Il y a bien entendu un plaisir unique, incomparable, à des étreintes amoureuses d'habitude, dans la tendresse ancienne et la parfaite connaissance réciproque. Il y a un plaisir particulier à des ébats de camarades, répétés à de plus ou moins longs intervalles, affectueux et rieurs. Mais il y a aussi un plaisir unique, incomparable, aux ébats inédits, avec des inconnus, aux premières fois ; et encore un plaisir particulier, unique, à la parfaite satisfaction du goût fétichiste, peu importe lequel, les sexes énormes, la surabondance de poils, les muscles, les yeux verts, Dieu sait quoi selon les cas.

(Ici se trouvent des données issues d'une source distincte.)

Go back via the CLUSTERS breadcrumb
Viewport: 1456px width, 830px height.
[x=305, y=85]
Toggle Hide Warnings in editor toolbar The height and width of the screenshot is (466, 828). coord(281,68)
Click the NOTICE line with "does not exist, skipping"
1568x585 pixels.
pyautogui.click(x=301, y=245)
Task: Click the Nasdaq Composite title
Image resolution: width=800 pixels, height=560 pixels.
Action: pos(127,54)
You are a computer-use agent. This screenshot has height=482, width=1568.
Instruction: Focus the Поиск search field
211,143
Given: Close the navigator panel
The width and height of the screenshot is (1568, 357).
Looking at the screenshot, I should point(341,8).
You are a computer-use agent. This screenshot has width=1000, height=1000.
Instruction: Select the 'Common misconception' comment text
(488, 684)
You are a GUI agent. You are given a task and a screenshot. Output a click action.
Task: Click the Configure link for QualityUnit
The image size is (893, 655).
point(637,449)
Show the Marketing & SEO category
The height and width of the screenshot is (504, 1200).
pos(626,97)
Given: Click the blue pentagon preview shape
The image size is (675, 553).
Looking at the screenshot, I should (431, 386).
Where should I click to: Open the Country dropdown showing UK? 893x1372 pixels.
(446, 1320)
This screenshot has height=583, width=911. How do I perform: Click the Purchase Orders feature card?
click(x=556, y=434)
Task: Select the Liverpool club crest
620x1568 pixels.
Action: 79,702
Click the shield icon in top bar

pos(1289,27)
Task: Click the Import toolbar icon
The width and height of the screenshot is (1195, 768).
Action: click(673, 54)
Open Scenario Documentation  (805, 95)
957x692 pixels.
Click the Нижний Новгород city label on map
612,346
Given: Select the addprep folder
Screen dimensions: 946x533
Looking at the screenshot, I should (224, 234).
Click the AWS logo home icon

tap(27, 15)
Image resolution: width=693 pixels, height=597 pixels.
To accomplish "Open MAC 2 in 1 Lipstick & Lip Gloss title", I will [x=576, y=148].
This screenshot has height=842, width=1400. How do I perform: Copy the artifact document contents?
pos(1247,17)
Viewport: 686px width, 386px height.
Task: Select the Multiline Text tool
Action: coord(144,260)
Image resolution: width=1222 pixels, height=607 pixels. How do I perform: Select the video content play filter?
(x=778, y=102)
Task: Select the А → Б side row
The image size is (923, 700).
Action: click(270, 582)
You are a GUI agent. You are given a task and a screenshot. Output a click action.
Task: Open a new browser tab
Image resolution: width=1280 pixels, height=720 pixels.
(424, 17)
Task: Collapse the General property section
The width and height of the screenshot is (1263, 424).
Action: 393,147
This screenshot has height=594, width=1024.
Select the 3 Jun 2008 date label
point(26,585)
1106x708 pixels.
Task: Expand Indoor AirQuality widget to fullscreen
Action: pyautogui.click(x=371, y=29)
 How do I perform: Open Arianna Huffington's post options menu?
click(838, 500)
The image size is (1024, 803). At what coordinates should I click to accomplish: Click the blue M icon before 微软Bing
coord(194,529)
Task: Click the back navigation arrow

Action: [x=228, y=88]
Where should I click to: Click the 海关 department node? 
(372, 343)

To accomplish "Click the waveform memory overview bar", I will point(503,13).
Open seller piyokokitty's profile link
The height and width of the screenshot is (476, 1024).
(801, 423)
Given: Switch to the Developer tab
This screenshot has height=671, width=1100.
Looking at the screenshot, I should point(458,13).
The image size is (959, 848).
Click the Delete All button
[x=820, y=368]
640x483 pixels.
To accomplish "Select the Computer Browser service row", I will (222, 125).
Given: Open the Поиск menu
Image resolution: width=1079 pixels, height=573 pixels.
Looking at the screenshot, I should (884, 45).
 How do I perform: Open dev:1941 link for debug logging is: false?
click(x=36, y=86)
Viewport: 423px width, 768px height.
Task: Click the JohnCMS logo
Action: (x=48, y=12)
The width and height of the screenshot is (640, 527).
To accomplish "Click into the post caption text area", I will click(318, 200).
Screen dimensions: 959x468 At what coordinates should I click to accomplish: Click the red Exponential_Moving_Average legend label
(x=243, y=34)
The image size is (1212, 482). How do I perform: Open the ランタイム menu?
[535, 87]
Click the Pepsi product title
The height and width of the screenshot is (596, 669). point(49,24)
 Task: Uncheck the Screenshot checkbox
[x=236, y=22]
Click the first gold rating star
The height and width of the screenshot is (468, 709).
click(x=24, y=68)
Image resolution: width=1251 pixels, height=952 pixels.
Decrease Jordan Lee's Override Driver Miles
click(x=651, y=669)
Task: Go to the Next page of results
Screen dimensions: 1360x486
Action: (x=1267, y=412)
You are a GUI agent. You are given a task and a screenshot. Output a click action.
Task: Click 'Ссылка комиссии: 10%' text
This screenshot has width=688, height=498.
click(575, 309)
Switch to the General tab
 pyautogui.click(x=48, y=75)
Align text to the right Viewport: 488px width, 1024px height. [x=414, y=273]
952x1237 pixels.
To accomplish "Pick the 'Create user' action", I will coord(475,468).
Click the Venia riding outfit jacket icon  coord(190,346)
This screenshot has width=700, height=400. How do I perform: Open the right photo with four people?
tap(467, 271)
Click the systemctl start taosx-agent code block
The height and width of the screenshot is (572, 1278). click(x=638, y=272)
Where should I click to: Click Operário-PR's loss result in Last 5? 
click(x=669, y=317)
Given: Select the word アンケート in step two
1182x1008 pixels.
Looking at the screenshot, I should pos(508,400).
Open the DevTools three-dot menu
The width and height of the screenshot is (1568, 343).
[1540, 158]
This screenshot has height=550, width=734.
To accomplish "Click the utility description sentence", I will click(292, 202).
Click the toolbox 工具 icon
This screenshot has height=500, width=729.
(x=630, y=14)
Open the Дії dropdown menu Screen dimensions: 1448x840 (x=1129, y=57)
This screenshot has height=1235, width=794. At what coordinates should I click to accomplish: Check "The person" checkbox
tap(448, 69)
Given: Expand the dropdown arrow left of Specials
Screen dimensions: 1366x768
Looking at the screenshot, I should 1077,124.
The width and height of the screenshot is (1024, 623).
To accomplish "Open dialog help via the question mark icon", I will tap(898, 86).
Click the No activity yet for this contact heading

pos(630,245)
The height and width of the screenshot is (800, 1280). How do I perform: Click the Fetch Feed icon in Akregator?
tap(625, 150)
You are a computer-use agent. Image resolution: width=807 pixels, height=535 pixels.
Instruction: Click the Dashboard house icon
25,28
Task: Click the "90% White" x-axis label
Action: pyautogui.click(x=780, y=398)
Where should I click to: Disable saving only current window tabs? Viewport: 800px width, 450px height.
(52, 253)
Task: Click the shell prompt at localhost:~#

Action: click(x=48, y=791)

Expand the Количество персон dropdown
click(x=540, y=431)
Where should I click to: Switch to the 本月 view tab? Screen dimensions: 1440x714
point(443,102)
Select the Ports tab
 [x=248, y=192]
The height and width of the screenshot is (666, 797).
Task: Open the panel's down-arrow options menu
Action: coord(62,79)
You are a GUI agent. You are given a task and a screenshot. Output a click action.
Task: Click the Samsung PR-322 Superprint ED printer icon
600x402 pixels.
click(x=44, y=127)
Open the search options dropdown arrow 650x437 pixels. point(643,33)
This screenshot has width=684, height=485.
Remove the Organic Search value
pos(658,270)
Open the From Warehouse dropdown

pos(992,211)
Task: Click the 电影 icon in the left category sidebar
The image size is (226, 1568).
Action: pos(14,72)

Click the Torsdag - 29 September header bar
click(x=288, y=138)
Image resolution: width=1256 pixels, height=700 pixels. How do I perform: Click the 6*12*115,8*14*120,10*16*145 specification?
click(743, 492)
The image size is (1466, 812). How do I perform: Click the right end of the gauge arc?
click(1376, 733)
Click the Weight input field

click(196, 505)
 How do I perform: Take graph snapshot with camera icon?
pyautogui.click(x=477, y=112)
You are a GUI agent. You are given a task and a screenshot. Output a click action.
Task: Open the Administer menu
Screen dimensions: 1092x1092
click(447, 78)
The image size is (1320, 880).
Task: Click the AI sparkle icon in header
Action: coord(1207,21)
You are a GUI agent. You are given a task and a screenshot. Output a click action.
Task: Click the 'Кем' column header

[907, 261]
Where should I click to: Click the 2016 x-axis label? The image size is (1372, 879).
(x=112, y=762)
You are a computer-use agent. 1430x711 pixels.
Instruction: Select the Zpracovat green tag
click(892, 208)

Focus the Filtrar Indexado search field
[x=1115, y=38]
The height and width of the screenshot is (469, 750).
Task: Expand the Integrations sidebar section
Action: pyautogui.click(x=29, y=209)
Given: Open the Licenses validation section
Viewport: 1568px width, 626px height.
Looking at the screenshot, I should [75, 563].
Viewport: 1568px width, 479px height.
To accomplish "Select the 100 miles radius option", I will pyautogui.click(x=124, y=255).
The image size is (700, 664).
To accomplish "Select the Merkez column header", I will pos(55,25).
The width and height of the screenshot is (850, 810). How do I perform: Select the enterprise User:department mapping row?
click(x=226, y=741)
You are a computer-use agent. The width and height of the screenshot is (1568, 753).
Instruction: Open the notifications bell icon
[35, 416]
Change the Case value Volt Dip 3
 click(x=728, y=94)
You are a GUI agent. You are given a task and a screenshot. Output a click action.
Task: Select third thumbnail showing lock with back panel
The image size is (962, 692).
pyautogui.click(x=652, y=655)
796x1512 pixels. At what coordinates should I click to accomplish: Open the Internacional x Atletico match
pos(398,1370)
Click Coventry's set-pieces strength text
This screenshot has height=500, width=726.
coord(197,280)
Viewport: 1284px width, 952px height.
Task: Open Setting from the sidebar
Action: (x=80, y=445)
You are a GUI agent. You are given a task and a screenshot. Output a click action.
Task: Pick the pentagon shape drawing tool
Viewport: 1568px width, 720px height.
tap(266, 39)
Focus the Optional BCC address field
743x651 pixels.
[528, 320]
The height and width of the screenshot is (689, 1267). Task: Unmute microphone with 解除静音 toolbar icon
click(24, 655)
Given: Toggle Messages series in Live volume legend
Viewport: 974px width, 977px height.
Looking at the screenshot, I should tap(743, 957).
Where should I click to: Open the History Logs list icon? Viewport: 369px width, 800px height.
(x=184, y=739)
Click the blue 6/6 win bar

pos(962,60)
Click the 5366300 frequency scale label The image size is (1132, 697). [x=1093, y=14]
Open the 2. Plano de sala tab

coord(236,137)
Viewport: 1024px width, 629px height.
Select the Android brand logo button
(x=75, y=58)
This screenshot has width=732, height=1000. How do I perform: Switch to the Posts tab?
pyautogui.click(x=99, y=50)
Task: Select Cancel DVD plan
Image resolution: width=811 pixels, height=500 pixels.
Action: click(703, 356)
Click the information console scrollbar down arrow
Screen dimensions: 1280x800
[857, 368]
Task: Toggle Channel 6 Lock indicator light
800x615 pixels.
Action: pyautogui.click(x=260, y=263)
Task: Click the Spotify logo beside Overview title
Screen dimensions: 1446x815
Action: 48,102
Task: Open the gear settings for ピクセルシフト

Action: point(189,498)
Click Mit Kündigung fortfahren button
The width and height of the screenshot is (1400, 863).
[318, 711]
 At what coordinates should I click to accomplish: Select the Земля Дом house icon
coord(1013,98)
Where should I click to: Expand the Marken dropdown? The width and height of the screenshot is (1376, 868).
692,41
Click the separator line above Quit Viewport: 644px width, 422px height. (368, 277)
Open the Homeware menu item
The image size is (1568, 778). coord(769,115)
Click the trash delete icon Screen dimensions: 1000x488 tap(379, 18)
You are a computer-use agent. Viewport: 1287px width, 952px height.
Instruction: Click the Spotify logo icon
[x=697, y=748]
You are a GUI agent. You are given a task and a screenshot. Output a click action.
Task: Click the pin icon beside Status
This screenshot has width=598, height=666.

Une éternité de beau temps présidait à nos joies. Depuis des semaines sur Paris et sur toute la France, pas un jour de pluie. Il fait si chaud qu'on ne peut supporter une veste, un pull-over, les draps la nuit. Un soleil formidable a inondé l'appartement, toute la matinée. Et France-Musique, malheureusement, n'est pas à la hauteur d'un aussi magnifique dimanche ; ou plutôt le serait sans doute, si l'on pouvait l'entendre correctement. « C'est la meilleure radio du monde », m'a dit l'autre jour mon ami Antonio, qui vit à New York et qui n'est pas particulièrement indulgent aux choses françaises ; j'ai été surpris, mais j'ai abondé dans son sens, car c'est pour moi, en tout cas, la plus agréable. Seulement, depuis l'avènement des « radios libres », je ne la reçois plus que mélangée tantôt à Fréquence-Gaie, tantôt à Radio-Solidarité. Et c'est inaudible. On est renvoyé au disque. C'est une écoute moins instructive, en largeur, parce que l'on connaît déjà ce que l'on va entendre : on n'est pas surpris, on ne s'ouvre pas de nouveaux horizons, on ne fait pas de découvertes, on n'apprend rien. Mais c'est une écoute moins passive, plus enrichissante en profondeur. Hier soir, en attendant Alain, le quatuor de Franck, et deux fois l'Allegro molto final, par le Fitzwilliam String Quartet (cadeau de Gérard Pesson) ; ce matin, deux fois les Fantasiestücke op.111 de Schumann ; la marche du troisième morceau, Kräftig und sehr markiert, suffirait à me mettre d'excellente humeur si je ne l'étais déjà. Elle est infiniment plus exaltante que les Marches de 1849, op.76, qui la suivent sur le disque de Karl Engel, acheté jadis pour les Chants de l'Aube, si chers à Barthes, sur l'autre face.
Vers de la semaine : Ils sont joyeux, car l'âge éclatant va finir.